At one Nashville hospital in 2017, a patient was mistakenly given a powerful paralytic drug instead of a light sedative, resulting in their death. A few years later, at a different hospital in Nashville, a patient caught fire in their bed due to improper defibrillator use.
Despite decades of advocacy and training efforts led by entities like the Centers for Medicare and Medicaid Services and the Agency for Healthcare Research and Quality, the industry has long struggled to reduce or eliminate sentinel events, the unanticipated occurrences in a healthcare setting that result in a patient's serious injury or death. More severe care errors, known as “never events,” include those that shouldn't ever happen in healthcare, such as wrong-site surgeries, medication errors, patient self harm and criminal activity.
Related: Reports of serious adverse events rose in 2022: Joint Commission
There hasn't been much improvement over the years. In 2018, 25% of Medicare beneficiaries experienced at least one instance of harm during their hospital care, compared with 27% of patients in 2008, according to a 2022 Office of Inspector General report. The study found that 43% of the adverse events could have been prevented through better care.

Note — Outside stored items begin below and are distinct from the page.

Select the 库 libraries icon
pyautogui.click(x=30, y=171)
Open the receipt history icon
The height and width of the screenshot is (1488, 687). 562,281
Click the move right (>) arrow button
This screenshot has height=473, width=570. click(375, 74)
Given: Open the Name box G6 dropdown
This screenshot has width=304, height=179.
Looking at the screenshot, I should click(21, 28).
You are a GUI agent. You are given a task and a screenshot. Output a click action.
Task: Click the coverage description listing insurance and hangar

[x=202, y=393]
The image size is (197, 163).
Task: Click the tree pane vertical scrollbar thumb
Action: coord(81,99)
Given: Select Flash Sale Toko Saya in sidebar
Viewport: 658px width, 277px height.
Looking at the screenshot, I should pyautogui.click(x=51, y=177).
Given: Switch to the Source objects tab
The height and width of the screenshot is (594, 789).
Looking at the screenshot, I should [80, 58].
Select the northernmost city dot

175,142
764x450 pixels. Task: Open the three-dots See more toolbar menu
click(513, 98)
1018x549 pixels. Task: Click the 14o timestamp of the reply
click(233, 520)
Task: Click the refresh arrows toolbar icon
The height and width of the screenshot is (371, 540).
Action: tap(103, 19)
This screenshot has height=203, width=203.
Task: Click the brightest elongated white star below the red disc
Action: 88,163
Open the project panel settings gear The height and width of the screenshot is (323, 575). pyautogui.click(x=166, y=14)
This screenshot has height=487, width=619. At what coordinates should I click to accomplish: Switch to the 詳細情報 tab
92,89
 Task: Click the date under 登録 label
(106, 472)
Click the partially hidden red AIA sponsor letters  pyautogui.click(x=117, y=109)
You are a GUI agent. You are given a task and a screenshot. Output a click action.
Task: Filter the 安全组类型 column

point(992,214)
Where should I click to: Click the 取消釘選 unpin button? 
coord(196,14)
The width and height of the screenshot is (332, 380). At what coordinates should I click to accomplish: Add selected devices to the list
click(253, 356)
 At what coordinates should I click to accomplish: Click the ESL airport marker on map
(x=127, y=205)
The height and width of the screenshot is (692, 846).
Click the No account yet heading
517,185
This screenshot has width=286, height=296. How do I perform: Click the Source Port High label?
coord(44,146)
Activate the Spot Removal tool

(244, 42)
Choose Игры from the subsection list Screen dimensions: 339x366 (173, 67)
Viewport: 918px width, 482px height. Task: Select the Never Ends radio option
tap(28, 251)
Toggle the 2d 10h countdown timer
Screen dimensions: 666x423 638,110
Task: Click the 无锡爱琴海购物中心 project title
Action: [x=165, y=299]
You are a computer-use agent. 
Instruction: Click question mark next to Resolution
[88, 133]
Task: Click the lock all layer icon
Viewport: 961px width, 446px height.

As part of its report released last month on patient safety, the President’s Council of Advisors on Science and Technology advocated for more federal oversight and public reporting of high-priority harms such as patient falls, misdiagnoses and wrong-site surgeries. To receive federal funding from CMS, hospitals generally are required to track, analyze and address certain adverse events as a condition of participation under the Quality Assessment and Performance Improvement program.
The report also encouraged agencies like CMS to incentivize hospitals’ use of evidence-based solutions to prevent the harms, with penalties for not addressing the incidents in the right way.
Some health systems have already made significant progress by addressing root causes of adverse events like poor communication and staff burnout.
Improving clinical communication
In medicine, communication is too often like a game of telephone—fractured and inefficient, with clinicians relying on sticky notes, white boards and printed documents to coordinate critical aspects of patient care, said Subha Airan-Javia, hospitalist physician and clinical informatician at Philadelphia-based Penn Medicine.
As a result, patients experience harm in the form of missed, delayed or incorrect treatment, she said.
Several Penn Medicine hospitals have implemented a digital workflow and collaborative care platform called CareAlign that is constantly updated with patients’ vitals, labs, handoff notes and electronic health record data, providing clinicians with a single source of real-time information. Since the platform was rolled out in 2016, a majority of Penn Medicine clinicians using the technology have reported they were able to prevent what could have been an error or sentinel event.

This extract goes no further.